64 bytes from 198.63.211.235: icmp_seq=1 ttl=56 time=131 ms
etc
Comment 20 Chris Smith 2004-10-29 11:54:20 UTC
>/etc/host.conf: line 24: bad command `mdns off'

Also a bad command if set to 'on'. The error is not just with ping, seems to happen with all name resolution requests. 

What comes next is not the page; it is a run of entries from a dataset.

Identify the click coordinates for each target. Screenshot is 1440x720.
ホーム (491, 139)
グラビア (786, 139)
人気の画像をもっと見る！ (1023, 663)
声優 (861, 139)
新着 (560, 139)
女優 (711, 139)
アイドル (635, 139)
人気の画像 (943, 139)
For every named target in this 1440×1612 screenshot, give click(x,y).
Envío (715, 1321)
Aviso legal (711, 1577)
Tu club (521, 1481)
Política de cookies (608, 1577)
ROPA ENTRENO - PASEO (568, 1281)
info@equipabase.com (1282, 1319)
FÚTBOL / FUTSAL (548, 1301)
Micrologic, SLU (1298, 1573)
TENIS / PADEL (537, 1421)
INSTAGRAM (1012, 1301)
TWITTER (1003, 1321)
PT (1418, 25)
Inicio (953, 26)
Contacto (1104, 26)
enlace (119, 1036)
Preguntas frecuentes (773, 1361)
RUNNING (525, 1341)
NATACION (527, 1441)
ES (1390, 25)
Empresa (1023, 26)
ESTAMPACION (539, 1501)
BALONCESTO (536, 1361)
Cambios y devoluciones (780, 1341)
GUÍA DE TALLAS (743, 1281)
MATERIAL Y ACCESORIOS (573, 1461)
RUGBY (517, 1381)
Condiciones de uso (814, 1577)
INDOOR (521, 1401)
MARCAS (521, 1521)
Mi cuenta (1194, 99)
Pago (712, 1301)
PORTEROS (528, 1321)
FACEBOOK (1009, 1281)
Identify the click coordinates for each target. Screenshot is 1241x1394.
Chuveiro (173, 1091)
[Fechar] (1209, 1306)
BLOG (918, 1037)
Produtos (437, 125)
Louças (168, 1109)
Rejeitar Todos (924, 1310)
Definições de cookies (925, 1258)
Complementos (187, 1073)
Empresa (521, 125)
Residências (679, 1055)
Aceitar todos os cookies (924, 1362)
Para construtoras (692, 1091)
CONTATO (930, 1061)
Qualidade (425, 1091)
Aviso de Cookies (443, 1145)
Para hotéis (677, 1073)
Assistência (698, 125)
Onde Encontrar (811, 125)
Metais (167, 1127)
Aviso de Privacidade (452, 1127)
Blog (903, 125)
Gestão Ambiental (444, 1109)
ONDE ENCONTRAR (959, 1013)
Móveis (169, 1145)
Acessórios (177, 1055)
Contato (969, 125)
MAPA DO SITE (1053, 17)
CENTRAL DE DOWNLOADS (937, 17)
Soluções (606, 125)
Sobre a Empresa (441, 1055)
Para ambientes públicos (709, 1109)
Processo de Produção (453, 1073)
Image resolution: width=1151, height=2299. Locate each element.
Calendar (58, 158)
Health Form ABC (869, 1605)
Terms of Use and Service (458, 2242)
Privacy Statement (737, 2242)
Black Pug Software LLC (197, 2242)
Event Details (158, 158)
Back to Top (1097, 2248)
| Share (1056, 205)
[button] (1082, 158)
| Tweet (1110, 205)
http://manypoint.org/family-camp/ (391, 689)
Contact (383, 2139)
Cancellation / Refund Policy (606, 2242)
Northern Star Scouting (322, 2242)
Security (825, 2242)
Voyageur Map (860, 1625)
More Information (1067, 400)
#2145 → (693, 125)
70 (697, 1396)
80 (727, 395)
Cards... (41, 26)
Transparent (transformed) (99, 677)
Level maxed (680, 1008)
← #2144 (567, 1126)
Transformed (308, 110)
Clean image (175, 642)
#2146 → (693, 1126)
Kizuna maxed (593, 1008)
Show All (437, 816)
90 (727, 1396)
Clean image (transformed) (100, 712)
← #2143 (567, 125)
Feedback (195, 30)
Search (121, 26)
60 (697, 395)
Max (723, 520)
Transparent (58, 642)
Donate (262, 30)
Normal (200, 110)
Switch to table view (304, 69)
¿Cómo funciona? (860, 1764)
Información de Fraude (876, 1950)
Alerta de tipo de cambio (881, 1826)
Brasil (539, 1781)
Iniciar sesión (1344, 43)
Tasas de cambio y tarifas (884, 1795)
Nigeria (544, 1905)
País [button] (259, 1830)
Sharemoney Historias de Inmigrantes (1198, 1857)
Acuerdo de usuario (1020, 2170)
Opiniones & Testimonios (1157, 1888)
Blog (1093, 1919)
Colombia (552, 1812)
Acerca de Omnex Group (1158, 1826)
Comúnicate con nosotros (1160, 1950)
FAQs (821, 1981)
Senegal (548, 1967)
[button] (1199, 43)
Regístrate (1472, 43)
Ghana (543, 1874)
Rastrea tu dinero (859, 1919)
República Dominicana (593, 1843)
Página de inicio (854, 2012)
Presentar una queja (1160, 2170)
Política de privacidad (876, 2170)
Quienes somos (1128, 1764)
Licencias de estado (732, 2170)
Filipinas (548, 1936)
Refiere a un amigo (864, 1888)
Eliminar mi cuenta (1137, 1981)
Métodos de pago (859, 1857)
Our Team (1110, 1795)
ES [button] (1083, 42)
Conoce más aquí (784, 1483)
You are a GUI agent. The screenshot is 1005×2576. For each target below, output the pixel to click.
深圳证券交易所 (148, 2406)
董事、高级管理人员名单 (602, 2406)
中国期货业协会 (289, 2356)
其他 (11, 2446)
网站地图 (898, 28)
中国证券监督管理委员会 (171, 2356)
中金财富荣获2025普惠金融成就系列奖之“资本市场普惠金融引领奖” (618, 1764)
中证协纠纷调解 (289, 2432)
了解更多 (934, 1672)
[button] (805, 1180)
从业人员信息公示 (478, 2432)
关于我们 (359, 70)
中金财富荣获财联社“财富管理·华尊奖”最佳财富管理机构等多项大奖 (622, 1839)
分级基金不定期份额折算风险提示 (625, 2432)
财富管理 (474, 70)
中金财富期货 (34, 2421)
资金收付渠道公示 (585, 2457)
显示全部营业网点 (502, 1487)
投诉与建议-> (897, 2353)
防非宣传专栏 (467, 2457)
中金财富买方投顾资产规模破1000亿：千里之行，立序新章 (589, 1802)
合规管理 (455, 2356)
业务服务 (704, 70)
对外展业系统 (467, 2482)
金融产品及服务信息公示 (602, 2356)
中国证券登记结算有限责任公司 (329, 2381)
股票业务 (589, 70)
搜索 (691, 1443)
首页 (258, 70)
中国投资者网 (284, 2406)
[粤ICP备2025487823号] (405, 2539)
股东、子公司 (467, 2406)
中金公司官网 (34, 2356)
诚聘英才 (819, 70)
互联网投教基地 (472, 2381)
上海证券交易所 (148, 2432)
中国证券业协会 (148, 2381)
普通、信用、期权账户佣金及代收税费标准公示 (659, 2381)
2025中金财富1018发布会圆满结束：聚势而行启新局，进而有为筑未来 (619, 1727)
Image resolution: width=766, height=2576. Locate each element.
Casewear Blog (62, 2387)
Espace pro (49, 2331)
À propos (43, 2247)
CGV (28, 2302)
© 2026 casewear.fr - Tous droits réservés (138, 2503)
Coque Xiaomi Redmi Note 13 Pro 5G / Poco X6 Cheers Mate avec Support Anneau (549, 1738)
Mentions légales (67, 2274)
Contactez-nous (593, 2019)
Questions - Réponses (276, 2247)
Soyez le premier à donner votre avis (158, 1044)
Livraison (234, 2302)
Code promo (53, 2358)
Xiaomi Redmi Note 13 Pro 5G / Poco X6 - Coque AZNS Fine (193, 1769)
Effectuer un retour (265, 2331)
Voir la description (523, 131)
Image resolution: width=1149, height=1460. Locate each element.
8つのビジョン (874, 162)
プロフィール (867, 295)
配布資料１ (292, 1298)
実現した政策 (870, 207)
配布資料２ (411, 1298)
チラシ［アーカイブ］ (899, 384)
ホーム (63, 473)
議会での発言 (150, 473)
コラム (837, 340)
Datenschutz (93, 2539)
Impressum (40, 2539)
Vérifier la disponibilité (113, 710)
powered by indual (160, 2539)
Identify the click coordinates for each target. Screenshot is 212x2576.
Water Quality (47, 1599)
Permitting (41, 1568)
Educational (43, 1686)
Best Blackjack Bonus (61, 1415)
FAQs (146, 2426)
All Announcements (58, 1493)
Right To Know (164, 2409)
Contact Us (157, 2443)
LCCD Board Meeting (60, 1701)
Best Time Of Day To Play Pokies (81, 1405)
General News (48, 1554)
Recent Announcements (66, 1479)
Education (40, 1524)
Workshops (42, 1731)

Comment 21 Travis Tilley (RETIRED) gentoo-dev 2004-10-29 13:26:47 UTC
ok... fixed again. this time the md5sum you want is:

ayanami glibc # md5sum files/2.3.4/glibc-2.3.3-mdns-resolver2.diff
9db90105eb74d75834d25a599cba97ea  files/2.3.4/glibc-2.3.3-mdns-resolver2.diff
Comment 22 Harris Landgarten 2004-10-29 17:14:48 UTC
I'm in the process of compiling the latest, but one oddity I noticed from this mornings build. ssh connections are hanging for 5-15 seconds while reading the /etc/ssh/ssh_config file (at least that is the last line that prints before the wait) when running with the -v flag. After the wait the command completes successfully.
Comment 23 Harris Landgarten 2004-10-29 19:02:57 UTC
After the new glibc compiled, I ran prelink again and all of my problems seem to be gone.
Comment 24 Haldir 2004-10-31 07:27:16 UTC
*** Bug 69525 has been marked as a duplicate of this bug. ***
Comment 25 Travis Tilley (RETIRED) gentoo-dev 2004-10-31 09:52:26 UTC
so the solution is to re-emerge glibc. fixed.